The commissioner gave the same reasoning when he refused to investigate the CEO of Project Green, Steve Ellul after Cassola filed a complaint against Environment Minister Miriam Dalli and Ellul with regard to a promotional post about one of Project Green’s parks on Facebook by popular singer Ira Losco. In this regard, the commissioner said he would be investigating Dalli but not Ellul.

Following his appointment, the commissioner’s first refusal to investigate was on 5 April, when Azzopardi decided not to investigate Tourism Minister Clayton Bartolo for not tabling two contracts in Parliament, but then tabling them later.

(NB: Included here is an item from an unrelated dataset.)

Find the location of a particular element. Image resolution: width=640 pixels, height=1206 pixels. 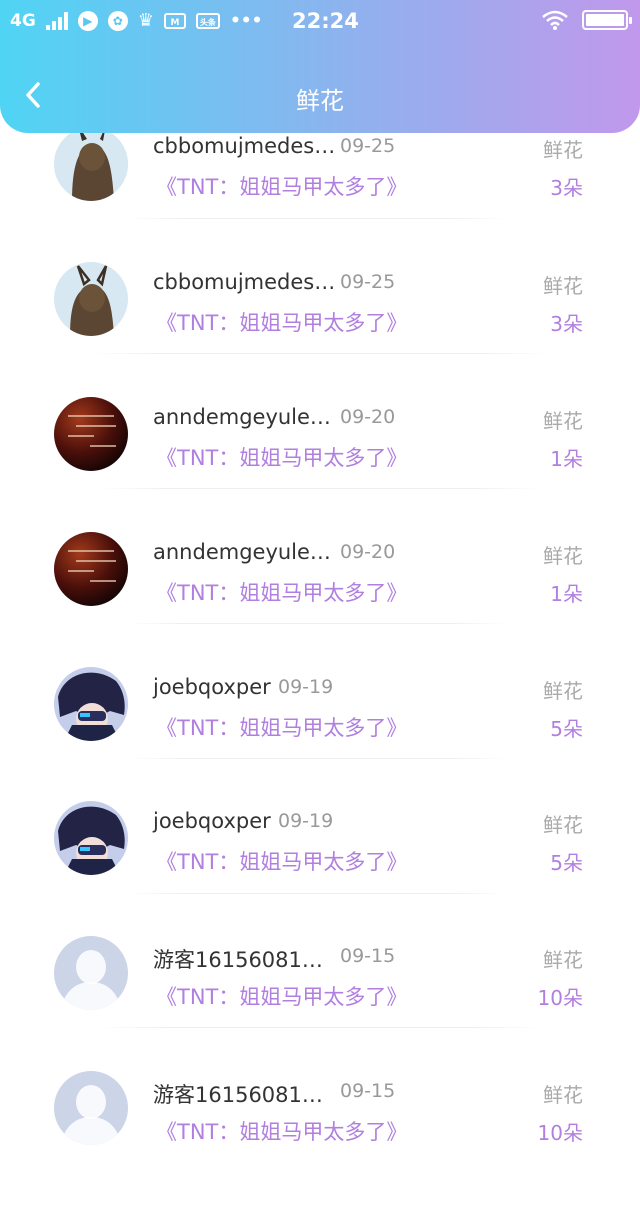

This was a complaint filed by Cassola on 17 February when the independent MP alleged that Bartolo was refusing to pass on adequate information to Parliament about Pierre Fenech, who was occupying two posts under the Tourism Ministry – CEO of the Institute of Tourism Studies (ITS) and at the same time CEO of the Mediterranean Conference Centre (MCC).

PN MP Mario de Marco had initially asked for Fenech’s contracts on 14 February through a parliamentary question, however, Bartolo did not table them. After Cassola’s complaint was filed, on 20 February, de Marco asked for the contact again and this time Bartolo tabled both contracts.

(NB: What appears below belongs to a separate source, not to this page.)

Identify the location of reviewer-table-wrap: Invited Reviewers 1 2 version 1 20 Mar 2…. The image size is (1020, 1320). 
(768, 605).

In his ruling, the commissioner noted that it was wrong for Bartolo not to table the contracts initially without any proper explanation, but having tabled the contracts later, the commissioner did not find any basis to investigate the complaint.


More pending requests for investigations

Since the commissioner’s appointment, he has also received numerous new complaints from Cassola and Repubblika.

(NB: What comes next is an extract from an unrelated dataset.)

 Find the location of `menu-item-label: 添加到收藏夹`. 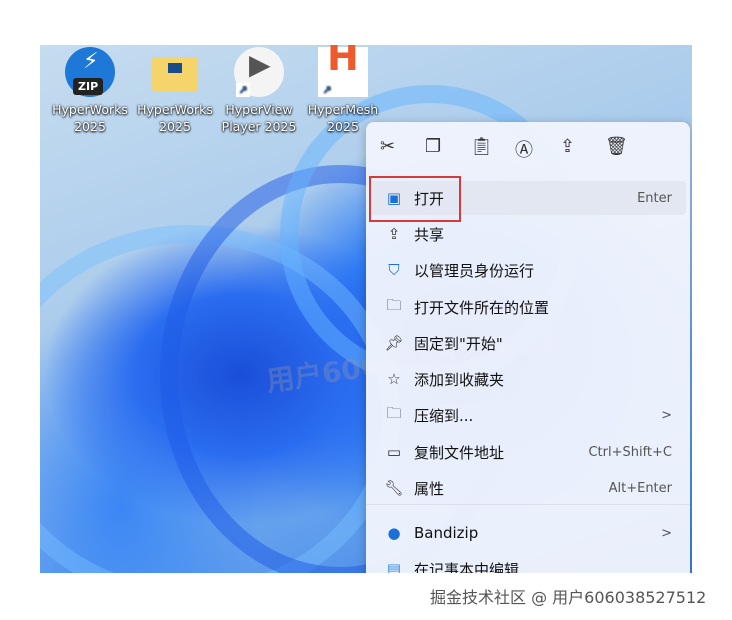

menu-item-label: 添加到收藏夹 is located at coordinates (460, 380).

Most recently, Cassola requested that the commissioner investigates the PM’s “arrogant, insensitive” behaviour after he hosted an event with the Malta Philharmonic Orchestra at Girgenti Palace, which Abela’s relatives, colleagues and Love Island participants attended, right after the government shot down the Opposition’s request for a public inquiry into the death of Jean Paul Sofia.

Other complaints made by Cassola ask the commissioner to investigate the PM for allowing his predecessor Joseph Muscat to retain and use his diplomatic passport, to investigate whether the wife of Muscat, Michelle Muscat, is benefitting from the use of two drivers and to investigate the PM for giving Muscat an office for free.

Repubblika also filed a complaint asking the commissioner to investigate allegations made against Lands Minister Silvio Schembri on his constituency office in Luqa and independent MP Rosianne Cutajar for not disclosing her "additional" work as an ITS consultant when she submitted her required financial statements to Parliament for 2019.

Contacted by this newspaper, the Office of the Standards Commissioner said that as of 8 March, when the current Commissioner for Standards in Public Life was appointed, the office had 27 pending complaints (requests for investigations). “Subsequently we received a further 16 complaints,” the office said.

Since 8 March, the Commissioner for Standards has resolved a total of 12 complaints, so currently there are 31 pending complaints. Some of these are under preliminary review while others are the focus of formal investigations.

The commissioner has started one additional investigation on his own initiative in accordance with the powers given to him by the Standards in Public Life Act, the office said.

It is not possible to provide details of the investigations that are taking place, the office said.

Not all of the commissioner’s rulings are made public. When the commissioner decides not to investigate, his decision is sent to the complainant only and is not made available on the office’s website.